Twee jaar terug was er de comeback van de Zweden van Tad Morose en blijkbaar hebben ze hun drive terug gevonden. Hun achtste plaat St. Demonius ligt binnen een paar weken immers in de rekken en dat nodigde toch uit om eens te praten met één van de leden. Gitarist en origineel lid Chris Andersson stond me te woord.

log

Dag Chris, bedankt voor je tijd. Het tweede album van Tad Morose ligt over een paar weken in de winkel, dus dit is een drukke periode voor jullie. Het lijkt er op dat jullie de drive van vroeger terug gevonden hebben. Voelt het ook zo aan in de band?

Ja, absoluut. Vooral omdat het een tijd geleden was dat we eigenlijk nog een vaste line-up hadden. Als je albums wil uitbrengen dan is het echt wel van belang om een vaste line-up te hebben. Dat helpt gewoon en het voelt gewoon ook erg fijn aan. Het is ook leuk om weer het gevoel te hebben dat je een band bent, nadat er gedurende een periode van ongeveer tien jaar amper wat gebeurde.

Hebben jullie dan effectief stilgelegen gedurende die tien jaar tijd?

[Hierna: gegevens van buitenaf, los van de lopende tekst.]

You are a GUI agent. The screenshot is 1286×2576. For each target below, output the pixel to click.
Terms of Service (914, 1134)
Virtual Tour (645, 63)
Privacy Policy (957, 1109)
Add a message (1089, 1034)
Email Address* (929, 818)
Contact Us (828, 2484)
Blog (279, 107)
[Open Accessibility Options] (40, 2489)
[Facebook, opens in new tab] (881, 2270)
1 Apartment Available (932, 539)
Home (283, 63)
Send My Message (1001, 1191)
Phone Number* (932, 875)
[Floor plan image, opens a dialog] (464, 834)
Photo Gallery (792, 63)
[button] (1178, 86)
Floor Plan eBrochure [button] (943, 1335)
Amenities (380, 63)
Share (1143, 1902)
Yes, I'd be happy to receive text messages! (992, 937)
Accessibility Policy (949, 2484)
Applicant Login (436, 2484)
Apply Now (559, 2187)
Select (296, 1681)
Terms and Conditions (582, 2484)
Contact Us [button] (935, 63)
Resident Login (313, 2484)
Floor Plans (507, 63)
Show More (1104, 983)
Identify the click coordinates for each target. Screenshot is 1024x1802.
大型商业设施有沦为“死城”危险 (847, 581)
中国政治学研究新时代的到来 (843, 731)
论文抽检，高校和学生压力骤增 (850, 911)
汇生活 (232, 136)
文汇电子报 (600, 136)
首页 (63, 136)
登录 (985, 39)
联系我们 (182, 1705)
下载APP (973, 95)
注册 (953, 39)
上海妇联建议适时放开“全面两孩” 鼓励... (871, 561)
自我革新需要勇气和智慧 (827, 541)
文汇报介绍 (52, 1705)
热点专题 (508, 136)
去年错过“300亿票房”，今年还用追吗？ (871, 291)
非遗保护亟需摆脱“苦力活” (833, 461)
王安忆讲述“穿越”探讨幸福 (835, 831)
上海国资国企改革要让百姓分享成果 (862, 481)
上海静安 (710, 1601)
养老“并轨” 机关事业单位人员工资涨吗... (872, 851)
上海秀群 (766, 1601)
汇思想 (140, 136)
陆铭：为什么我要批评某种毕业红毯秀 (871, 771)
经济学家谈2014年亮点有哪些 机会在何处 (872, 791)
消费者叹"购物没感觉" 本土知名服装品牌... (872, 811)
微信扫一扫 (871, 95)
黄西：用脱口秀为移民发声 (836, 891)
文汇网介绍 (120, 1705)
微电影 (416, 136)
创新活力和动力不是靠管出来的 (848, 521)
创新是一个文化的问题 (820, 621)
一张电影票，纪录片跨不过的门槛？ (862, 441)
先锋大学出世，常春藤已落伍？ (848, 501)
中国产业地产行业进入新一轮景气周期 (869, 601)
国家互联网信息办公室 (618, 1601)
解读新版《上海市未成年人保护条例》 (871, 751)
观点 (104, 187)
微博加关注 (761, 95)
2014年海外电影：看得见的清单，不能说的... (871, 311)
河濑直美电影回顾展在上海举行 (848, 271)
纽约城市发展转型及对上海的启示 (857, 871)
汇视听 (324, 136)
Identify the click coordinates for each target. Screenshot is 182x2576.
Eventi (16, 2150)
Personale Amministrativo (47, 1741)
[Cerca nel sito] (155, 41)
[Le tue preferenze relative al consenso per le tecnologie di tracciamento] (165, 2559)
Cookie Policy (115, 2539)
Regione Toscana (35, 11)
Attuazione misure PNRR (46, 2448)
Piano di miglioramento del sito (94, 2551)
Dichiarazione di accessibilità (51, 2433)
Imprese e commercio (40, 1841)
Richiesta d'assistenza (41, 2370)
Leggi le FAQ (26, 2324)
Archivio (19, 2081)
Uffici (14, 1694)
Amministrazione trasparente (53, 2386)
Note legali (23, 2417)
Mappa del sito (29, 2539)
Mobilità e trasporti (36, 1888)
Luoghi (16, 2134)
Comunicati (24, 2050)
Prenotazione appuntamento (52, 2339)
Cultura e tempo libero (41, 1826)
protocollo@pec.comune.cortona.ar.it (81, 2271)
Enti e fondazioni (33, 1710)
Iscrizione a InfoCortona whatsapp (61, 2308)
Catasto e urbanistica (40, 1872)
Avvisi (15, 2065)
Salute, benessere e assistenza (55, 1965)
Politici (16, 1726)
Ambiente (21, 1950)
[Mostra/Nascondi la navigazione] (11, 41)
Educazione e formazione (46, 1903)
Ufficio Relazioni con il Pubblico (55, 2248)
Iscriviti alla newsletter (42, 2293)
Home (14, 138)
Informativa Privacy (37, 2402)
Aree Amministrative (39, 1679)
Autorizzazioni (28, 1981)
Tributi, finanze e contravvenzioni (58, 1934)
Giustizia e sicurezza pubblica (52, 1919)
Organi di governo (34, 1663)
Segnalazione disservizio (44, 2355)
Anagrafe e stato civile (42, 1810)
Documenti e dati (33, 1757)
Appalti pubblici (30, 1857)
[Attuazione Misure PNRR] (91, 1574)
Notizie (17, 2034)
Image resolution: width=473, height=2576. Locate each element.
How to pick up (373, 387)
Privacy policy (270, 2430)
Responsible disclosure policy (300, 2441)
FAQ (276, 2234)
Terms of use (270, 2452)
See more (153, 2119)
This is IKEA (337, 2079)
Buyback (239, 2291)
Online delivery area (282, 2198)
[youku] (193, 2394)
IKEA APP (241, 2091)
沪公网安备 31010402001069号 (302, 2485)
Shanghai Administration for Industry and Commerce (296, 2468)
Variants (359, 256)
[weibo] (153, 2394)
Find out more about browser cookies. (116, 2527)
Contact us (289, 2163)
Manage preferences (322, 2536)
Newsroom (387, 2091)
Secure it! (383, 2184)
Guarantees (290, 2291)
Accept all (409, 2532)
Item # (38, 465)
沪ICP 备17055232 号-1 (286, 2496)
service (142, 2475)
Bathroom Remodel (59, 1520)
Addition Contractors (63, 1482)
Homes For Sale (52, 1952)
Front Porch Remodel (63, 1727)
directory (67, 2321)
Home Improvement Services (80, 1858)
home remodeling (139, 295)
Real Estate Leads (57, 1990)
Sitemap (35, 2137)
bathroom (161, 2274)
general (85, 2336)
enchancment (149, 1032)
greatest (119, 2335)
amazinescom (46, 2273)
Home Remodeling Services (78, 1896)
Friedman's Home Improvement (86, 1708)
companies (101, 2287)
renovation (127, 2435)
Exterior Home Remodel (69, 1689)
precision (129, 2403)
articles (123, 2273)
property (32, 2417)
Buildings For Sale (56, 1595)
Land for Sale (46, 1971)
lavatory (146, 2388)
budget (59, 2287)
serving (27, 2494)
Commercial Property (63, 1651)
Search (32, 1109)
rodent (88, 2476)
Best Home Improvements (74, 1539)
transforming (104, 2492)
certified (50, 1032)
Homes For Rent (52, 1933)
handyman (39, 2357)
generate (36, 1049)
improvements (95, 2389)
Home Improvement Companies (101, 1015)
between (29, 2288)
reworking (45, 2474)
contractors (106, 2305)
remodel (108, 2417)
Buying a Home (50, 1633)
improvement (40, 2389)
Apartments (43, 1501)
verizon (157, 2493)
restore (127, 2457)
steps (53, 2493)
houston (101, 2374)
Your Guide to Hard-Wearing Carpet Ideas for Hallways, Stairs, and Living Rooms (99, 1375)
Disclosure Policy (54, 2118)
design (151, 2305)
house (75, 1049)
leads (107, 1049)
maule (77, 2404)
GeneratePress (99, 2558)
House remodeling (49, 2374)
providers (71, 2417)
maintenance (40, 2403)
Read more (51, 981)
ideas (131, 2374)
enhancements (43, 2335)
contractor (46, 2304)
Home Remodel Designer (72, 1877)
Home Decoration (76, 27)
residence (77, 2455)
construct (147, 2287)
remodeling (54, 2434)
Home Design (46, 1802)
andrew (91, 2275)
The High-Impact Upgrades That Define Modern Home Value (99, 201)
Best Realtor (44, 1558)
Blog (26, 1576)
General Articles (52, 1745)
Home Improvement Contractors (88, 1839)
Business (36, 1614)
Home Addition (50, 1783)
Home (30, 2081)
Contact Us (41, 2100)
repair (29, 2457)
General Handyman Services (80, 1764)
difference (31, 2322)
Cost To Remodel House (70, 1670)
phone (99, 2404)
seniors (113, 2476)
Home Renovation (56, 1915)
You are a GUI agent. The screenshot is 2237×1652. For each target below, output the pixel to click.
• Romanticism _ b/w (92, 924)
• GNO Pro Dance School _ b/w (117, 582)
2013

Nee, eigenlijk zijn we nooit écht weg geweest. We hadden eerst Urban Breed in de band tot 2005 en nadien Joe Comeau, die zong ook in Annihilator en speelde gitaar in Overkill, maar het was echt niet gemakkelijk om de bal aan het rollen te krijgen tussen Zweden en Amerika. Dat was echt frustrerend dus beslisten we om onze eigen weg te gaan. Toen vonden we Ronny en een nieuwe gitarist en daarmee probeerden we dan alles terug op de weg te trekken. Het leek in het verleden wel alsof iemand altijd uit de band moest stappen toen alles weer wat begon te rollen. Persoonlijk vond ik dat echt een frustrerende periode. Daarnaast was het merendeel van onze groep ook actief binnen de band Inmoria, waarmee we ook heel wat optredens gedaan hebben de voorbije tien jaar. Natuurlijk heeft die comeback ook wat op zich laten wachten omdat we nu allemaal een volwassen leven hebben, een huis en een gezin. Nu zit het binnen de band echter allemaal wel goed.

log

Revenant was jullie comeback-album twee jaar geleden en die plaat moest er ook voor zorgen dat jullie als band terug op de kaart gezet werden, want uiteraard zijn jullie er op vlak van albums wél een hele tijd tussenuit geweest. Heb je het gevoel dat jullie op basis van de promotie rond dat album er ook in geslaagd zijn om Tad Morose terug op dreef te krijgen?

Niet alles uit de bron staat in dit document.